When a paid notice denouncing the idea of reparations for slavery appeared in Brown University's student newspaper three years ago, angry students protested, dumped the papers in the trash and demanded an apology.
 
The Brown Daily Herald defended itself on grounds of free speech, and university president Ruth Simmons, herself a descendant of slaves, weighed in by stressing support for free expression. But Simmons said the campus uproar sparked a desire to learn more. Simmons, the first black president of an Ivy League college, took  the unprecedented step of directing Brown to study its early links to slave owners and traders and recommend whether and how the  college should take responsibility for that connection.

"We're trying to cope with our legacy," she said in an interview with The Associated Press. "Things don't get better because we ignore them." The Committee on Slavery and Justice, which she appointed, will spend two years exploring Brown's historic ties to the slave trade and studying how other  societies have confronted and atoned for their past. Another goal of the committee is to explain this history to students, said  committee chairman James Campbell, a Brown history professor.

"When Americans think of slavery, they think of the south and cotton fields. The fact is that slavery existed in all 13 colonies. Rhode Island was the epicenter of the trans-Atlantic  slave trade," he said. From 1709 to 1807, Rhode Island merchants  invested in more than 930 slaving trips to Africa, according to historian Jay Coughtry's book "The Notorious Triangle."  They wrested more than 105,000 Africans from their homeland.

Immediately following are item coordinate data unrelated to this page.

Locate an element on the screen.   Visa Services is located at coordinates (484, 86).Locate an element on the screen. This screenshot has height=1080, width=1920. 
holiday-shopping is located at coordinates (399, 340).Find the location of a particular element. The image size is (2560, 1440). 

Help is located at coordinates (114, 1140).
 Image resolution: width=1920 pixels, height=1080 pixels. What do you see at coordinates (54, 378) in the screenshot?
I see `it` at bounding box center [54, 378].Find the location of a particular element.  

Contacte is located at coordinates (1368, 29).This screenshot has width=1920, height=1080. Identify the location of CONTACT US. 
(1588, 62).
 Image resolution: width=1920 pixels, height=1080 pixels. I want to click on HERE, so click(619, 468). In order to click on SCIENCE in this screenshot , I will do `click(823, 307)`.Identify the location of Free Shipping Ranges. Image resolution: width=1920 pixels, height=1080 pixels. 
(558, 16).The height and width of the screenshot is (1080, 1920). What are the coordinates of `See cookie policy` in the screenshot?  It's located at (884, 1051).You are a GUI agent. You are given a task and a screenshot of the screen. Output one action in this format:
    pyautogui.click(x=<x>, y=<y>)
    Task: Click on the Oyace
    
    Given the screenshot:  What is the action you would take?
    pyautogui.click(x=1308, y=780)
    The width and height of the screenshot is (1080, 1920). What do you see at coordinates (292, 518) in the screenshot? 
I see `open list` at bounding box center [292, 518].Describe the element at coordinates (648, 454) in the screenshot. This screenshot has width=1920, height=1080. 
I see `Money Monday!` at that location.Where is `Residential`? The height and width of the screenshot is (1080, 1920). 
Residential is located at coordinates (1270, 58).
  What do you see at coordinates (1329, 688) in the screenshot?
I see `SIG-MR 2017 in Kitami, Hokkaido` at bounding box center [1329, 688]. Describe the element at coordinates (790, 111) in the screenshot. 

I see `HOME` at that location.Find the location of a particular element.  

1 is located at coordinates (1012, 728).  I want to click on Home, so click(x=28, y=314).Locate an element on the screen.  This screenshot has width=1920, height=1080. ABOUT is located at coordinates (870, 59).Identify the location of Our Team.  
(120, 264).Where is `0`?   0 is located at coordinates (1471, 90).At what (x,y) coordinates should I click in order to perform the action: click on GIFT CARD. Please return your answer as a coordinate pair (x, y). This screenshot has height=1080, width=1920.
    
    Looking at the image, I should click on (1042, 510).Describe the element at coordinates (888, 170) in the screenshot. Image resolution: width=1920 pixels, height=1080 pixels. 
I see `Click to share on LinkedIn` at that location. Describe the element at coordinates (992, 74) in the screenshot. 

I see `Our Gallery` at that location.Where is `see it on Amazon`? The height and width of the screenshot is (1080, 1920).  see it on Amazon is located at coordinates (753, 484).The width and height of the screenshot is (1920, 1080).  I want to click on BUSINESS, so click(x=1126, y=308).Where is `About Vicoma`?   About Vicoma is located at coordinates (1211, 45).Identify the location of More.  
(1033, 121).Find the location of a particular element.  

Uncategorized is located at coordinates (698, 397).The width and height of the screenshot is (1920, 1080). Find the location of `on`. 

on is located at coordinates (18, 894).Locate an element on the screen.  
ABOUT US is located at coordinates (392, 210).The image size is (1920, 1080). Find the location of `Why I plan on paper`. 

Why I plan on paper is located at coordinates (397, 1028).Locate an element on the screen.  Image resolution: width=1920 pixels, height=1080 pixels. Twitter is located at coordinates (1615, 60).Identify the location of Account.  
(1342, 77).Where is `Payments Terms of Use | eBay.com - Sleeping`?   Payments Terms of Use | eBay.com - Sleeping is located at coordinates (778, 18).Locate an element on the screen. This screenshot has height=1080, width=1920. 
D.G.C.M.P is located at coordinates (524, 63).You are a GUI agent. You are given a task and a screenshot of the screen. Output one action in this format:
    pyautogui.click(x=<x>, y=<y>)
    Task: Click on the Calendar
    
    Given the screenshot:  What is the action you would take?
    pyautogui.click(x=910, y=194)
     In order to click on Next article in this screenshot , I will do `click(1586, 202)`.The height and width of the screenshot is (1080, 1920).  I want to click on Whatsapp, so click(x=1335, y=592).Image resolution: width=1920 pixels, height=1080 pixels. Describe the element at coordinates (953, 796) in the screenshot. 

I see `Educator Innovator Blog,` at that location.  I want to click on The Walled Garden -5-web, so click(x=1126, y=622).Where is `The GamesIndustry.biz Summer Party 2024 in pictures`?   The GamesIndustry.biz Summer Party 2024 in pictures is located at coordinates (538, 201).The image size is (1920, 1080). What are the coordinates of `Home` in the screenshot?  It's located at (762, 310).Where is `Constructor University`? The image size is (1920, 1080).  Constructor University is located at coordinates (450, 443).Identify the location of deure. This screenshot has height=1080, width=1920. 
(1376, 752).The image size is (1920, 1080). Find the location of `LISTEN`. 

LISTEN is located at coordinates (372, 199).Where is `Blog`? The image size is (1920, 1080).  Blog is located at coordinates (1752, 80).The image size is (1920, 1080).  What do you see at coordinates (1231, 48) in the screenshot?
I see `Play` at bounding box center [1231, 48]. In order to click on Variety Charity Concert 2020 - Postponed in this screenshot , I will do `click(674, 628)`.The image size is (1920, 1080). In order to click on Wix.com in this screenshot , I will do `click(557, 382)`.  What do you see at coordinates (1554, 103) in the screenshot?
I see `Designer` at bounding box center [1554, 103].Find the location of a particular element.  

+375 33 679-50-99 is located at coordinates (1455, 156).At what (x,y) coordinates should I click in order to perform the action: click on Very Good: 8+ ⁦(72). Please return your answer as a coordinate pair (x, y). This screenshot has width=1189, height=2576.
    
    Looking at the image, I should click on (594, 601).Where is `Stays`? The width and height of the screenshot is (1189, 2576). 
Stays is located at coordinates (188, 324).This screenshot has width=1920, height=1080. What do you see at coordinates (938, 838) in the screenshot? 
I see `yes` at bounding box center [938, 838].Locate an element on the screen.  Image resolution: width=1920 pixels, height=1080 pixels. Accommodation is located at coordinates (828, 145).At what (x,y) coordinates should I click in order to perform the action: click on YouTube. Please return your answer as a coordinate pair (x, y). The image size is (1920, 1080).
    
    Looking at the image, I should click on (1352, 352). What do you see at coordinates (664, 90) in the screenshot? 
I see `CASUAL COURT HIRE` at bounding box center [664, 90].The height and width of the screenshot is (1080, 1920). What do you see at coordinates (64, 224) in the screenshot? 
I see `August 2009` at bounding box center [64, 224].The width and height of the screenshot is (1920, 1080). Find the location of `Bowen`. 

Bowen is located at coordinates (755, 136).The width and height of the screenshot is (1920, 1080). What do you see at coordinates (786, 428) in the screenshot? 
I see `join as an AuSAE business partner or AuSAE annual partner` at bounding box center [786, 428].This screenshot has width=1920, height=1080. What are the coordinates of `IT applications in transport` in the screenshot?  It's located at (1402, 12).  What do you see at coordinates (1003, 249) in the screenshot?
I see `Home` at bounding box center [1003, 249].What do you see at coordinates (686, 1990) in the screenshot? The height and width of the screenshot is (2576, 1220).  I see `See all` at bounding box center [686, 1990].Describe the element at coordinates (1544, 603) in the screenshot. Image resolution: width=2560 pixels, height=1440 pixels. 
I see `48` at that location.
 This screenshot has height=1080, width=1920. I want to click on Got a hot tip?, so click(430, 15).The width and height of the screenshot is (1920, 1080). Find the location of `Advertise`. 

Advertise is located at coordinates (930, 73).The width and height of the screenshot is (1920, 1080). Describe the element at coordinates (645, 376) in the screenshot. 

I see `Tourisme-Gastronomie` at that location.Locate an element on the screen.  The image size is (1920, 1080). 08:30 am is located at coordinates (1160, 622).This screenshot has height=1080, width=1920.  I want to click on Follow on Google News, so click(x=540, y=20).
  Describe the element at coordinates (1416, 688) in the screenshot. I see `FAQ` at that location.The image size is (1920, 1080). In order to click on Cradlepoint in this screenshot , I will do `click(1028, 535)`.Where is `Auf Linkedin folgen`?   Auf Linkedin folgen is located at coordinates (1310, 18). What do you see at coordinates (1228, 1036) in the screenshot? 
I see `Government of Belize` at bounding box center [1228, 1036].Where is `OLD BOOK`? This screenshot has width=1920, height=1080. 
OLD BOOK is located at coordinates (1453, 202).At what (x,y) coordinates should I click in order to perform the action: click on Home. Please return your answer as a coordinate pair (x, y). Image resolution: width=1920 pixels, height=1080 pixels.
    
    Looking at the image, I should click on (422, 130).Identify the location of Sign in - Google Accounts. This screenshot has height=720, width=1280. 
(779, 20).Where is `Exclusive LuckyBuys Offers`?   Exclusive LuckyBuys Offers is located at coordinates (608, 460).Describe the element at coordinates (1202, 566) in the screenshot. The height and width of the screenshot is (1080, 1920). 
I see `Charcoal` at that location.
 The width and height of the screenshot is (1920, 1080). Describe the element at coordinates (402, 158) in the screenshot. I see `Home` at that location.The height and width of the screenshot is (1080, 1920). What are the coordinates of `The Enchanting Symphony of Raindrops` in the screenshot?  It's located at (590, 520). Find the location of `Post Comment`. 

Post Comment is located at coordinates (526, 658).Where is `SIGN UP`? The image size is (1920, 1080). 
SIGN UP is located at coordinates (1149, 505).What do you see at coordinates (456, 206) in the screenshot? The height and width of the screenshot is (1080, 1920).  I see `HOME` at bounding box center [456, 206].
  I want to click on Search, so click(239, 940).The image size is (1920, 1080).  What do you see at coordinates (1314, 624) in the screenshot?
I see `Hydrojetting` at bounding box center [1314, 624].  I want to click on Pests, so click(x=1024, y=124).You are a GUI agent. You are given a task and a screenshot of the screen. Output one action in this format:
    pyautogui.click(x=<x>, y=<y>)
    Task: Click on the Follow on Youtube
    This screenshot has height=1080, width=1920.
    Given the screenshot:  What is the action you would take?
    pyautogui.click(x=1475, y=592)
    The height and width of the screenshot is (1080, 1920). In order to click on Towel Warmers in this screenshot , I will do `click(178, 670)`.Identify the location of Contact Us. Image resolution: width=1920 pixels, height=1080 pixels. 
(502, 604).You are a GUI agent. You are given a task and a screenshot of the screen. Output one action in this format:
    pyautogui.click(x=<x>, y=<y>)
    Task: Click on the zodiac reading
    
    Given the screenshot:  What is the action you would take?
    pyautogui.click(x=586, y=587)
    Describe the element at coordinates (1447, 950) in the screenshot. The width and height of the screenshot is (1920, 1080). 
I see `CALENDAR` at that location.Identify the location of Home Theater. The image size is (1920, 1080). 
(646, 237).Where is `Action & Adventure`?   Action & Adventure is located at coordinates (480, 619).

"Every institution in New England was shaped by this, there   is simply no question about it," Campbell said.

Brown was started in 1764 as Rhode Island College. Its founder,  the Rev. James Manning, freed his only slave but accepted donations from slave owners and traders, including the Brown family of Providence. Half the cost of Brown's first library was paid by John Brown,   a slave trader. While he defended slavery until his death, his brother, Moses Brown, and nephew, Nicholas Brown Jr., became ardent abolitionists and pushed for a tough prohibition against slave  ships entering American ports. Nicholas Brown Jr. is the university's   namesake.

Simmons, named Brown's president in November 2000, and Campbell said the 16-member committee would explore not just the school's historic ties to slavery, but all the complex issues regarding race in America, including reparations. They said they recognize not everyone will be enthusiastic.

"On one side you're going to have people who will hear that Brown is having a discussion about the legacy of slavery and dismiss us. They'll conclude it's just an exercise in political correctness and it's nothing more than a money grab by black people," Campbell said. "On the other side are people who will dismiss this whole committee as a public relations stunt to whitewash our past."

At the heart of the reparations movement is the idea that disparities between blacks and whites, in everything from education to income, are the legacy of slavery. Blaming corporations that helped finance  the slave trade echoes a legal tactic that won more than $8 billion from banks and insurance companies for World War II Holocaust                  survivors.

Opponents of reparations say they could cause greater racial divisions and that most Americans today have no connection to slavery.

In January, a federal judge in Chicago dismissed a lawsuit that descendants of slaves filed against corporations they say profited from slavery. The lawsuit named companies like the Lehman Brothers  brokerage firm, Aetna Insurance and R.J. Reynolds Tobacco. Lawyers   involved with the case said Brown, Yale and Harvard Law School were likely defendants in future cases, although the schools have not yet been sued.

Simmons wouldn't speculate on what amends Brown might make for its past. Campbell suggested providing scholarships or helping students from Africa attend Brown.

For now, Simmons is focused on finding out the truth.

"It's basically the uncovering-the-truth-and-stating-it committee because really that has yet to be done," she said.